History
- Name: American Promise
- Operator: Dodge Morgan
- Builder: CW Hood Yachts, Marblehead, Massachusetts

General characteristics
- Type: Sloop
- Length: 60 ft (18.3 m)
- Sail plan: Bermuda rigged

= American Promise (yacht) =

American Promise is a yacht used by Dodge Morgan in 1985–1986 for a record-breaking 150-day, 27,000-mile solo circumnavigation of the planet.

==History==
American Promise is a 60 ft Bermuda rigged sloop, boat that was designed by 1974 America's Cup winner Ted Hood for Dodge Morgan's solo round-the-world record attempt. The boat was the last to be built by CW Hood Yachts in Marblehead, Massachusetts.
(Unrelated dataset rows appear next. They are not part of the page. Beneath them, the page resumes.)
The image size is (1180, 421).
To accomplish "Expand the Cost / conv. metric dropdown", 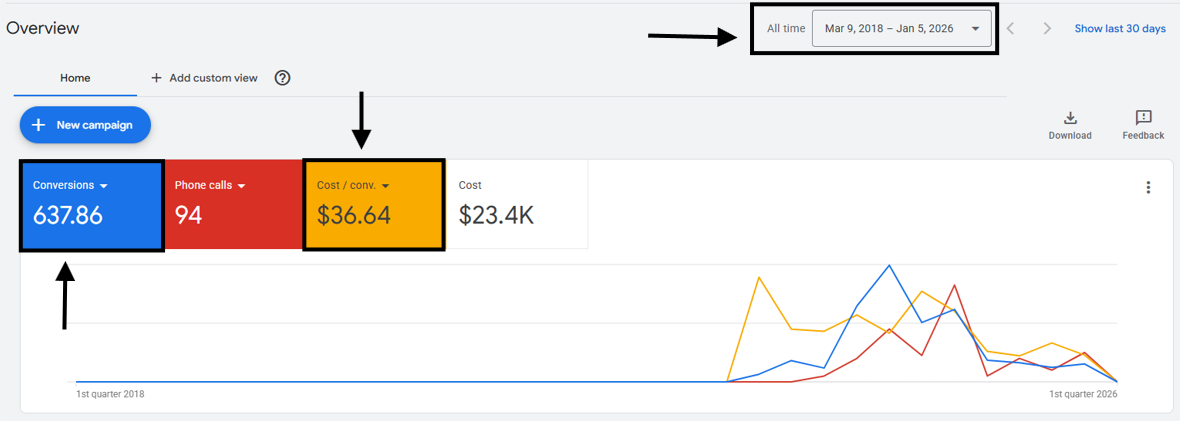I will pyautogui.click(x=386, y=186).
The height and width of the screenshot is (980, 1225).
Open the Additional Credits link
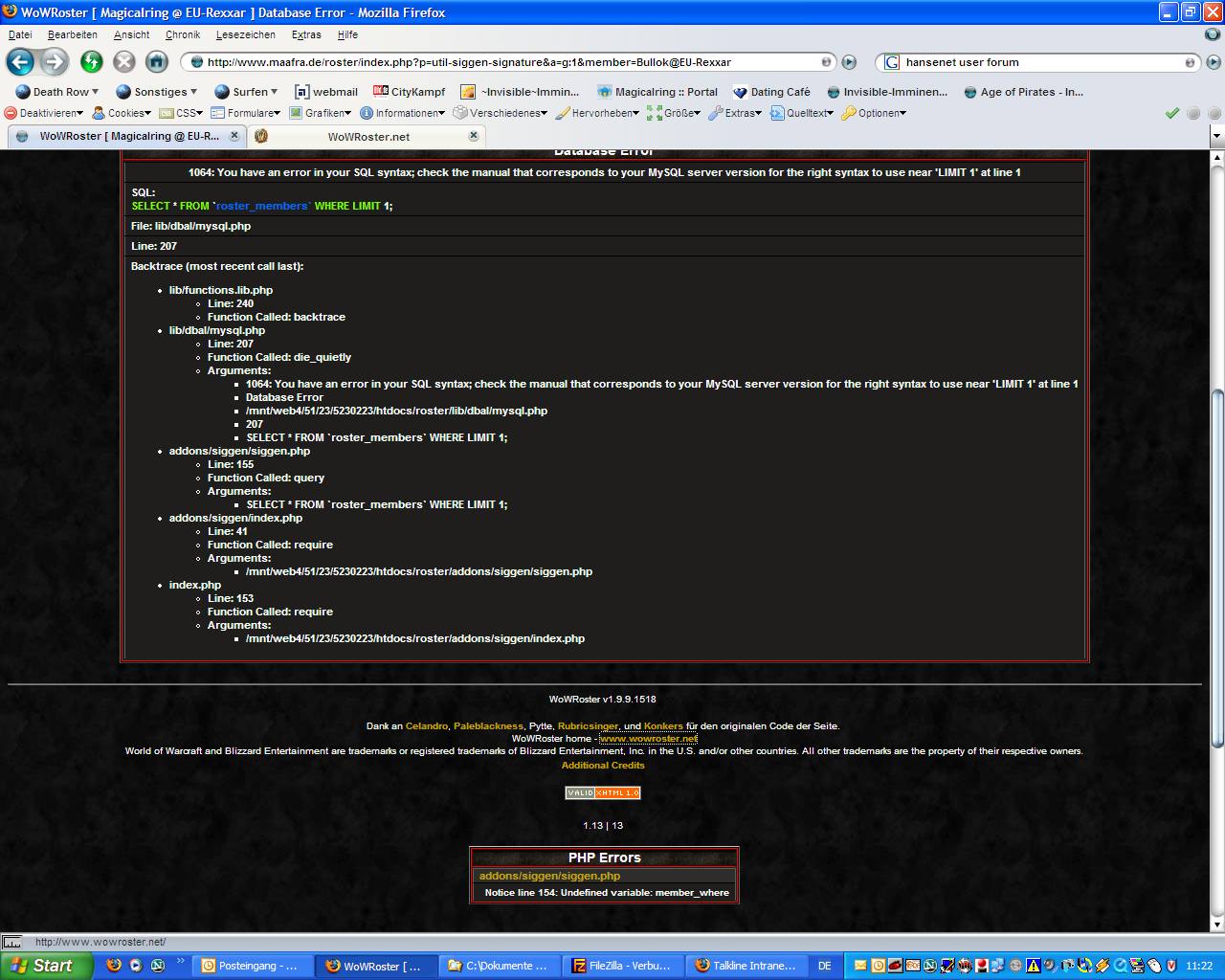(x=603, y=765)
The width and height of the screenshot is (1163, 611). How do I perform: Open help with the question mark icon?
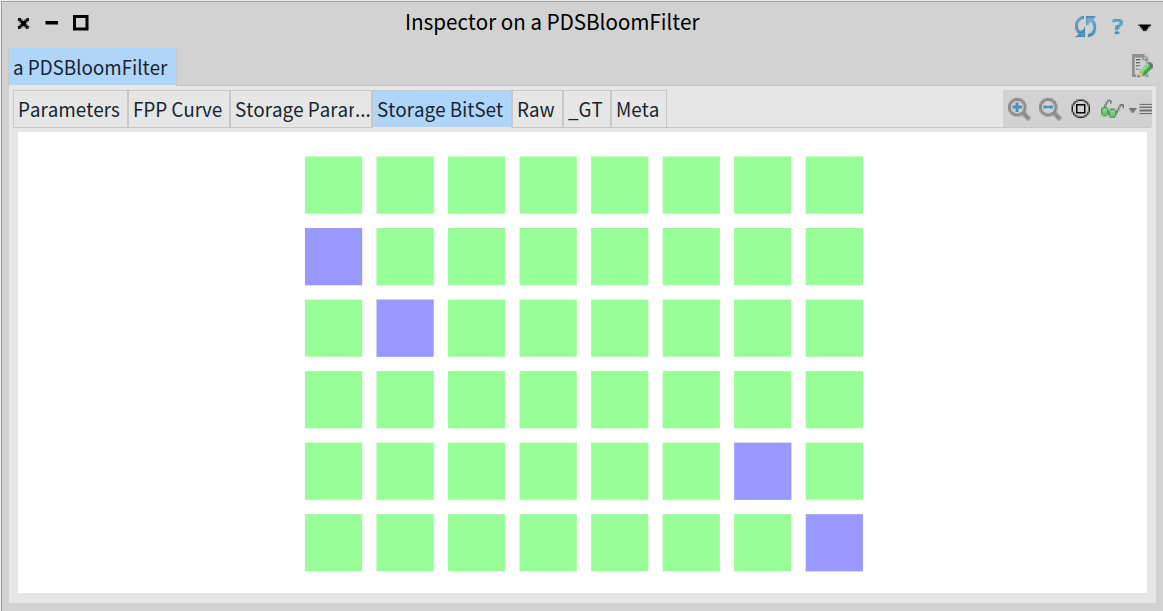click(x=1117, y=27)
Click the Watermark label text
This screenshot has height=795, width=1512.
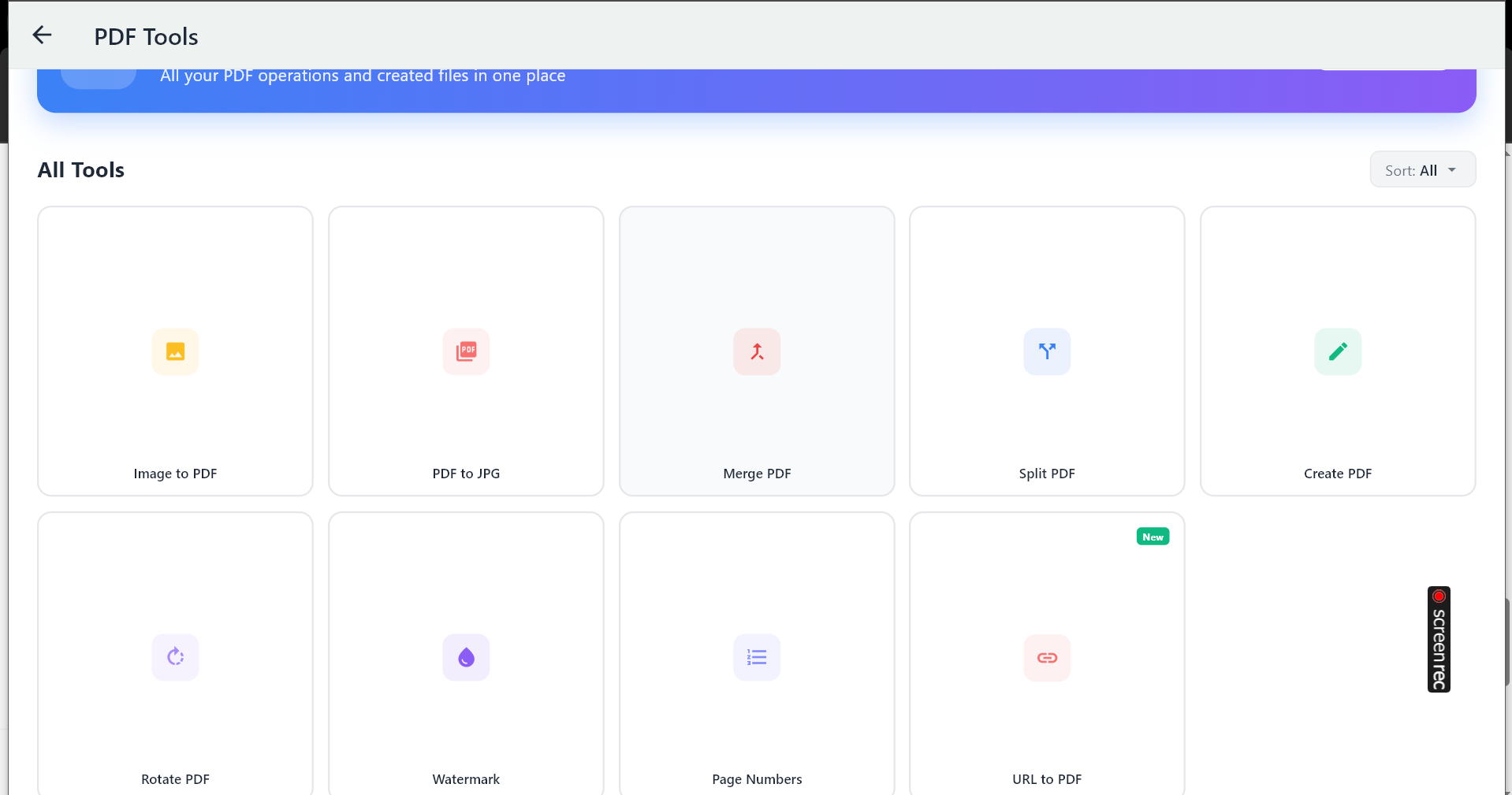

The company relocated to Portsmouth, Rhode Island in 1986. Hood recalled it was designed for sturdiness rather than speed: "Everyone said there's no way that boat is going to get around the world in record speed, but it did." It was completed at a cost of $1.5 million.

American Promise departed from Ordnance Island, in St. George's, Bermuda, on November 12, 1985, and returned there on April 11, 1986, completing the journey in 150 days, 1 hour, and 6 minutes. As American Promise sailed into St. George's Harbor, Morgan's project manager, Grant Robinson, noted that the boat looked spit-and-polished. He radioed, "She doesn't look any the worse for wear at all. We see you've still got some paint on her." Morgan replied, "What do you mean 'some paint on her'? She's only been used once."
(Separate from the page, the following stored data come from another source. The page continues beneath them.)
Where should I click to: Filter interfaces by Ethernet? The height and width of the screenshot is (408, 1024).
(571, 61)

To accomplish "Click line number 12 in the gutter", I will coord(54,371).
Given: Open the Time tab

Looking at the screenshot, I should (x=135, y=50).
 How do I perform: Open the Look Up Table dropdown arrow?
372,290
As Morgan disembarked, his wife, Manny, and his two children handed him a cheeseburger and a bag of popcorn. He told the crowd that had gathered to greet him: "It takes three things to sail around the world alone. A good boat, an iron will and luck. To do so in record time takes a great boat, an iron will and extraordinary luck. And, my friends, here is a great boat."

Morgan was the fourth person and the first American to sail solo around the globe with no stops.

==Legacy==

Morgan wrote about his voyage in a book titled The Voyage of American Promise, published by Houghton Mifflin in 1989.

Morgan commissioned The New Film Company, Inc. of Boston, Massachusetts, to produce a film about his journey. Producer Christopher G. Knight placed six film cameras on American Promise, three above deck and three below. One in each set was programmed to come on twice a day during daylight hours and run for 30 seconds, thus enabling Morgan to film himself. He used the cameras as a film log and shot over nine hours of film that was ultimately edited into the 57-minute film, Around Alone. This became the first featured film in the PBS series, Adventure. It first aired in March 1987.

Morgan's voyage was also the focus of a series of psychological papers, including an entire issue of the Journal of Personality devoted to analyzing Morgan's life, his experience of the voyage, and the ways in which it may have affected his personality development.